Buvac next? Five assistant managers who made the grade

Daniel Storey

With Zeljko Buvac and Rui Faria both linked with the vacancy at Arsenal this summer, here are five assistant managers who stepped up effectively. And we mean really effectively…


Bill Struth (Glasgow Rangers)
A man born in 1875, whose name will probably be unfamiliar to many readers. But Struth’s incredible success and extraordinary longevity as Rangers manager merits his place in this list. Think Arsene Wenger lasted a long time? Add 12 years onto that.

Struth was not a footballer, working as a stonemason before helping to train Hearts players on a part-time basis at the age of 25. He moved to Glasgow to do the same in Clyde at the age of 33, before moving to Rangers in 1914. Six years later, at the age of 45 and after manager William Wilton passed away, Struth stepped up.

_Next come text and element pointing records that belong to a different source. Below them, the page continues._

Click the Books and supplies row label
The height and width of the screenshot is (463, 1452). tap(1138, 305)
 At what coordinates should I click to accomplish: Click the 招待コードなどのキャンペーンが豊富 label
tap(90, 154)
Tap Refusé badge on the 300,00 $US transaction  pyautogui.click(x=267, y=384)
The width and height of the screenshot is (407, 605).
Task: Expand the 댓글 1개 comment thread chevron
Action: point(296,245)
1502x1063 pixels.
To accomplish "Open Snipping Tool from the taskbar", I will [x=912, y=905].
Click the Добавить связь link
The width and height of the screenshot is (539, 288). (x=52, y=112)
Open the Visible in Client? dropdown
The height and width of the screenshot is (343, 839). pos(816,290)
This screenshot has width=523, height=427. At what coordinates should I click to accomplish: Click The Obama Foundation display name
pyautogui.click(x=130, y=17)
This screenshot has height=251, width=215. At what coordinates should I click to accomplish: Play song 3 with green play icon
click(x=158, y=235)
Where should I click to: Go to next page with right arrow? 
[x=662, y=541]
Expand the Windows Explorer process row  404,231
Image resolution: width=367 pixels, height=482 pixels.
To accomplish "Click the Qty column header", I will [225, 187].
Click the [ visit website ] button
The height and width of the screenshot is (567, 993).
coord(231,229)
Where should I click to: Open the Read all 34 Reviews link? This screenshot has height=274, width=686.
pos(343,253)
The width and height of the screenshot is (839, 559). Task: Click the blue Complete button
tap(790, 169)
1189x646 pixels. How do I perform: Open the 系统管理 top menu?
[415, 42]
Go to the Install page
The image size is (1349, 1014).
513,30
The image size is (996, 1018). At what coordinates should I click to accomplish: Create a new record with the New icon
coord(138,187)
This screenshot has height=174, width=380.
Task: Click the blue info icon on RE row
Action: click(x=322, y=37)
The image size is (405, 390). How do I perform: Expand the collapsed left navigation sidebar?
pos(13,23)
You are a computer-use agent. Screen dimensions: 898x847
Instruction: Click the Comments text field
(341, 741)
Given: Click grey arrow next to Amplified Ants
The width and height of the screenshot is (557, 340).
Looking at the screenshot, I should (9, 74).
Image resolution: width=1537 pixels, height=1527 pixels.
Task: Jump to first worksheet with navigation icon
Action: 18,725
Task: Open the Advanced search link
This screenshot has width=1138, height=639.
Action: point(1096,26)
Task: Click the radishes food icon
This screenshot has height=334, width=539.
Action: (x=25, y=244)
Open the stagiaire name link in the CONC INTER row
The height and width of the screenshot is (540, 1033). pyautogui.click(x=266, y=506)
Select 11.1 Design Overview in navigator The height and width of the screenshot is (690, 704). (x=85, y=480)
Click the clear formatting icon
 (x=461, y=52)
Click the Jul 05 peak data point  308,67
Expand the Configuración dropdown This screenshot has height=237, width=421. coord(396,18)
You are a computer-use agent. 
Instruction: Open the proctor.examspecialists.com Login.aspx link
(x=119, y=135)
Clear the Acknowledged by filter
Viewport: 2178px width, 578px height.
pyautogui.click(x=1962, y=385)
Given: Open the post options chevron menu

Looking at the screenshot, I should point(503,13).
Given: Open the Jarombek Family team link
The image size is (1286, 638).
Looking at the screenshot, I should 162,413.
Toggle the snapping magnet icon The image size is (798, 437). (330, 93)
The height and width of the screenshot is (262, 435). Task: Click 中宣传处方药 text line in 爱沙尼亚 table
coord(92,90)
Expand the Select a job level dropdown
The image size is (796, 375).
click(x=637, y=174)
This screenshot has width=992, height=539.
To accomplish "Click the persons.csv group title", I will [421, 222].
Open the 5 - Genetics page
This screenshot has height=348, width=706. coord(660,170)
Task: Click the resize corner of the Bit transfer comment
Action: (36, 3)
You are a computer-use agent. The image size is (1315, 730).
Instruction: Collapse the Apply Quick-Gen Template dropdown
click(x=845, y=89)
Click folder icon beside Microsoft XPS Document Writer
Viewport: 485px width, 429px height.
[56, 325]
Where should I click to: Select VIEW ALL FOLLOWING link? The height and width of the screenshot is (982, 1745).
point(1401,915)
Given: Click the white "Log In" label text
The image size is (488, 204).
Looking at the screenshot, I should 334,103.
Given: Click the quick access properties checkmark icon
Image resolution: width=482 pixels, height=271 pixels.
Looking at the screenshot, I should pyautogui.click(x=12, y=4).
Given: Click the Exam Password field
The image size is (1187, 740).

His reign would last 34 years, and was filled with success. Struth lifted 30 trophies in all, including 18 league titles. That’s particularly impressive given that seven years of that period was lost to World War II.


Bob Paisley (Liverpool)
You should purchase and read Ian Herbert’s excellent book on Paisley, Quiet Genius, but for now a few paragraphs will have to suffice to describe arguably the greatest British manager of all time.

Paisley spent almost 50 years at Liverpool, the most famous product of the club’s boot room culture that created a conveyor belt of talent. Starting as a player in 1939, he eventually became the club physiotherapist before taking an assistant manager role as part of the team that supported Bill Shankly in 1959.

When Shankly eventually retired in 1974, Paisley had to be convinced that he was the best man for the job. It’s fair to say he had the tools: Liverpool won 20 trophies in his nine years in charge, including six league titles, three European Cups and the UEFA Cup. Like Brian Clough, the FA Cup evaded him.


Aime Jacquet (France)
Jacquet was appointed as caretaker manager of France after Gerard Houllier’s departure, but he had previously worked as his assistant. He eventually earned the job on a full-time basis after some impressive friendly results, but lost goodwill through his preferred pragmatic style.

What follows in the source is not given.